* INSTRUCTIONS FOR THE TASK
Read through the material below and find each line that has the word "agent"; copy it.

* DATASET EXTRACT

===

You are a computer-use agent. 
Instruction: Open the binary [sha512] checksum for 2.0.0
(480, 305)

===

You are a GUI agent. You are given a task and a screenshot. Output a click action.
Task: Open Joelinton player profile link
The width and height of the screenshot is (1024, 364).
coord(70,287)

===

* EXERCISE RESULT
You are a computer-use agent. 
You are a GUI agent. You are given a task and a screenshot. Output a click action.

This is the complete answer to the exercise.